Tuna Tinning With Slow Food Seattle

For the past two years, I’ve had the pleasure of serving as a board member for Slow Food Seattle, our local chapter of the international organization dedicated to, among other things, preserving local food traditions, increasing awareness of and interest in the foods we can grow and enjoy in our own backyard, and promoting the use of good, clean, and fair practices in food production.

Our group puts on several hands-on events each year, and without a doubt my favorite is the annual “Time to Tin A Tuna” workshop, coordinated by SFS’s resident fisherwoman Amy G, and presided over by Bellingham fisherman Jeremy Brown.

Once a year, Jeremy comes down to Seattle with about 1000 pounds of Northwest wild Albacore tuna,  and  guides a group of Slow Food members and friends through the steps of breaking down the fish and processing it into 8-ounce jars. The result is, in my opinion, the best canned tuna you’ll ever have,  and so a few Sundays ago I put on old clothes, picked up my chef’s knife, and headed down to Gourmondo‘s South Seattle catering kitchen to get my tuna on.

Step One: skinning and cutting tuna into boneless chunks.

 

Step Two: trimming tuna chunks and stuffing into jars

After the first team breaks down the tuna into fist-sized chunks, removing large bones and skin, the fish is taken on large trays over to a second station, where a group of us trimmed it into smaller, even pieces and removed the smaller bones and cartilage.
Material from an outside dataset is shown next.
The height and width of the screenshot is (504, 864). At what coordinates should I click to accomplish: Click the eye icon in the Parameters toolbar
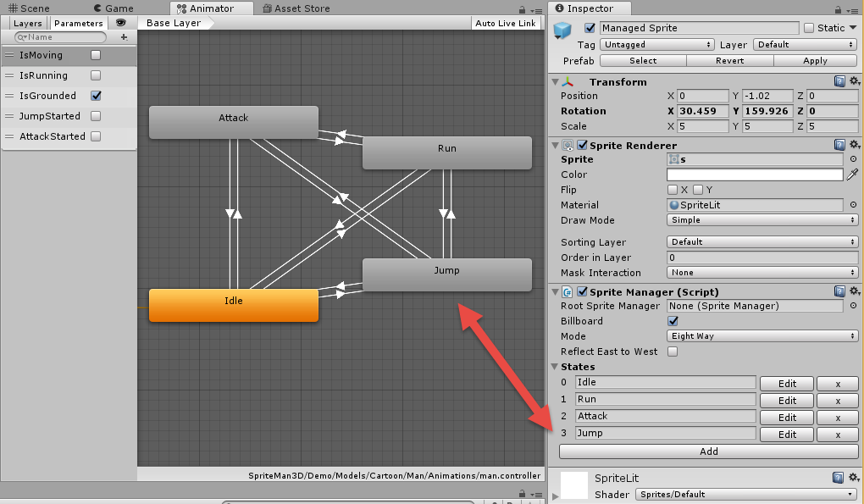(x=121, y=23)
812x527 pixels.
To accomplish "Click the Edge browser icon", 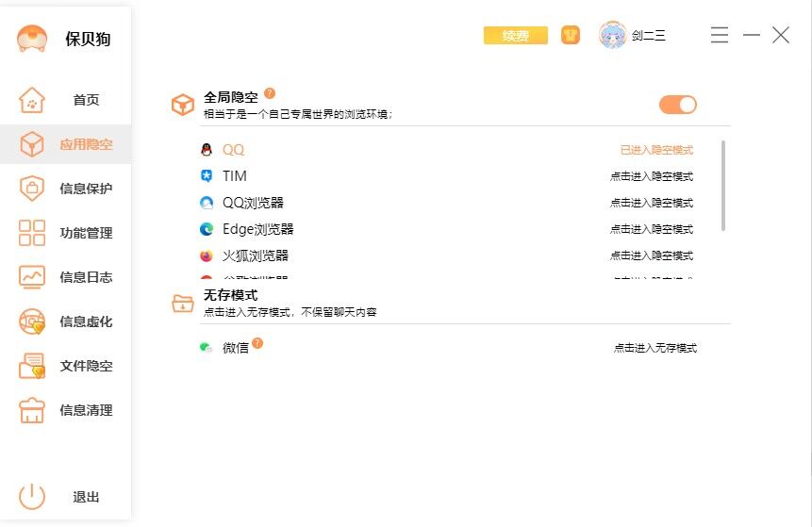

Then another group packed it into jars with about a quarter cup of olive oil, pinch of salt, and the secret ingredient – a chunk of carrot. Why carrot? It adds a hint of sweetness and keeps the fish from developing a tinny taste when it’s cooked at high temperatures. 
 
After their rims are wiped clean, the jars are sealed and placed on racks, awaiting their turn in the line of pressure cookers that Gerry and his team man throughout the day. The jars cook for 90 minutes and come out sealed and shelf-stable. 
 

Step Three: Clean rims, seal jars, and place on racks to await cooking

 

Step Four: Cook the heck out of the tuna in a pressuer cooker to make it shelf-stable.

 
Step Five: Check seals, wait for tuna to cool, take home and enjoy!

All in all, the tuna tinning is a great afternoon with a bunch of fun people and, as I mentioned, there really is no comparison between the finished product and the stuff (even the good stuff) you get in a grocery store.

Last year I bought two cases of our Slow Food tuna and gave several away as Christmas gifts. This year, I hope to keep a bit more of it for myself  and use it in healthy, delicious recipes like the one below, which I have made several times for a quick, filling dinner. In the spring, I substitute chopped asparagus for the olives and you could also probably use spinach.

My Slow food buddies are a great group of people and I highly recommend checking out your local chapter. If that chapter happens to be Seattle, I hope you’ll join us for our next event!

Lemony Tuna Pasta

Serves 3-4 with leftovers

Ingredients:

1 lb. penne, bowtie, or rotini pasta

 8 ounce jar or 2 cans tuna fish

juice and zest of 1 lemon OR dice of one preserved lemon

1/2 cup kalamata olives, chopped

2 tbs parsley, chopped

2 tbs olive oil

salt

pepper

parmesan cheese

Method:

Bring water to boil in a large pot and cook pasta as directed.

While pasta is cooking, drain tuna and mash with a fork in a bowl with olives, parsley, and lemon zest. Add lemon juice to taste.

When pasta is cooked, drain and return to pot. Add olive oil, tuna mixture, and more lemon juice to taste. Season with salt and pepper. Serve topped with parmesan cheese.